● WORK TO BE COMPLETED
Write out all of the data again, exactly as it reads.

Records contained in a dataset
※
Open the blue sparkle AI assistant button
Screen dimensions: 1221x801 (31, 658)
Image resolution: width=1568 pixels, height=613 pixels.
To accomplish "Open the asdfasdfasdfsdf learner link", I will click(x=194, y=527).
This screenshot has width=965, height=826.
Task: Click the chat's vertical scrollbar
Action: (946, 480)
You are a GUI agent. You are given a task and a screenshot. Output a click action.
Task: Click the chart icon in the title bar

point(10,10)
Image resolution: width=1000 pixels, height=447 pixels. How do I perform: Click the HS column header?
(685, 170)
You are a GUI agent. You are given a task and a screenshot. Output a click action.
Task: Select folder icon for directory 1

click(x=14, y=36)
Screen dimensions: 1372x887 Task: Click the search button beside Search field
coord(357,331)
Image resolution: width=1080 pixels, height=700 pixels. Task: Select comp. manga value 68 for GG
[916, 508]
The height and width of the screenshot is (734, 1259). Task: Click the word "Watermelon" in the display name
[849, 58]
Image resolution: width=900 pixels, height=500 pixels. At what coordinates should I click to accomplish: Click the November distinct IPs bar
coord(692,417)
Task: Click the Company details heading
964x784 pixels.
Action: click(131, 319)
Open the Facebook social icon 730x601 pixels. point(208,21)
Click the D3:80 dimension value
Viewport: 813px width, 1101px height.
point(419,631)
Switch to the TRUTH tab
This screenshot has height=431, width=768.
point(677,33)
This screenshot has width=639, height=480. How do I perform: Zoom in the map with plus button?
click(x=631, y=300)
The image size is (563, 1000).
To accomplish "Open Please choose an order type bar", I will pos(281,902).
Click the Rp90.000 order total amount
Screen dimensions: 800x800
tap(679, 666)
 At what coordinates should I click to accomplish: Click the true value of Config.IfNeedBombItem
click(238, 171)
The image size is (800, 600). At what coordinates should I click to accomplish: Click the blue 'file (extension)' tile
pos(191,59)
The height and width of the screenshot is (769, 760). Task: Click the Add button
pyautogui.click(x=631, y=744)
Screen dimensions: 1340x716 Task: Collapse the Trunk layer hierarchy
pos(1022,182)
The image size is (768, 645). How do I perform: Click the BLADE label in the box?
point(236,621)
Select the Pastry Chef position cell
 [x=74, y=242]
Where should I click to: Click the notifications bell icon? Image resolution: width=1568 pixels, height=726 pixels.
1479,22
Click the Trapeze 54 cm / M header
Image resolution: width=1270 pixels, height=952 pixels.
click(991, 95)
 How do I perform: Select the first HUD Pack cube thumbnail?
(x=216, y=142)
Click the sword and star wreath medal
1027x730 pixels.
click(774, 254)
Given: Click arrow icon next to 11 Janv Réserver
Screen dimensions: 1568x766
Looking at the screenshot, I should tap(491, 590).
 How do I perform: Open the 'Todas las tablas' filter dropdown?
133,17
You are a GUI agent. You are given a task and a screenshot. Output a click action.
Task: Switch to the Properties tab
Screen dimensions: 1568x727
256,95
※
● RESULT OF THIS TASK
Open the blue sparkle AI assistant button
Screen dimensions: 1221x801 (31, 658)
Image resolution: width=1568 pixels, height=613 pixels.
To accomplish "Open the asdfasdfasdfsdf learner link", I will click(x=194, y=527).
This screenshot has width=965, height=826.
Task: Click the chat's vertical scrollbar
Action: (946, 480)
You are a GUI agent. You are given a task and a screenshot. Output a click action.
Task: Click the chart icon in the title bar

point(10,10)
Image resolution: width=1000 pixels, height=447 pixels. How do I perform: Click the HS column header?
(685, 170)
You are a GUI agent. You are given a task and a screenshot. Output a click action.
Task: Select folder icon for directory 1

click(x=14, y=36)
Screen dimensions: 1372x887 Task: Click the search button beside Search field
coord(357,331)
Image resolution: width=1080 pixels, height=700 pixels. Task: Select comp. manga value 68 for GG
[916, 508]
The height and width of the screenshot is (734, 1259). Task: Click the word "Watermelon" in the display name
[849, 58]
Image resolution: width=900 pixels, height=500 pixels. At what coordinates should I click to accomplish: Click the November distinct IPs bar
coord(692,417)
Task: Click the Company details heading
964x784 pixels.
Action: click(131, 319)
Open the Facebook social icon 730x601 pixels. point(208,21)
Click the D3:80 dimension value
Viewport: 813px width, 1101px height.
point(419,631)
Switch to the TRUTH tab
This screenshot has height=431, width=768.
point(677,33)
This screenshot has width=639, height=480. How do I perform: Zoom in the map with plus button?
click(x=631, y=300)
The image size is (563, 1000).
To accomplish "Open Please choose an order type bar", I will pos(281,902).
Click the Rp90.000 order total amount
Screen dimensions: 800x800
tap(679, 666)
 At what coordinates should I click to accomplish: Click the true value of Config.IfNeedBombItem
click(238, 171)
The image size is (800, 600). At what coordinates should I click to accomplish: Click the blue 'file (extension)' tile
pos(191,59)
The height and width of the screenshot is (769, 760). Task: Click the Add button
pyautogui.click(x=631, y=744)
Screen dimensions: 1340x716 Task: Collapse the Trunk layer hierarchy
pos(1022,182)
The image size is (768, 645). How do I perform: Click the BLADE label in the box?
point(236,621)
Select the Pastry Chef position cell
 [x=74, y=242]
Where should I click to: Click the notifications bell icon? Image resolution: width=1568 pixels, height=726 pixels.
1479,22
Click the Trapeze 54 cm / M header
Image resolution: width=1270 pixels, height=952 pixels.
click(991, 95)
 How do I perform: Select the first HUD Pack cube thumbnail?
(x=216, y=142)
Click the sword and star wreath medal
1027x730 pixels.
click(774, 254)
Given: Click arrow icon next to 11 Janv Réserver
Screen dimensions: 1568x766
Looking at the screenshot, I should tap(491, 590).
 How do I perform: Open the 'Todas las tablas' filter dropdown?
133,17
You are a GUI agent. You are given a task and a screenshot. Output a click action.
Task: Switch to the Properties tab
Screen dimensions: 1568x727
256,95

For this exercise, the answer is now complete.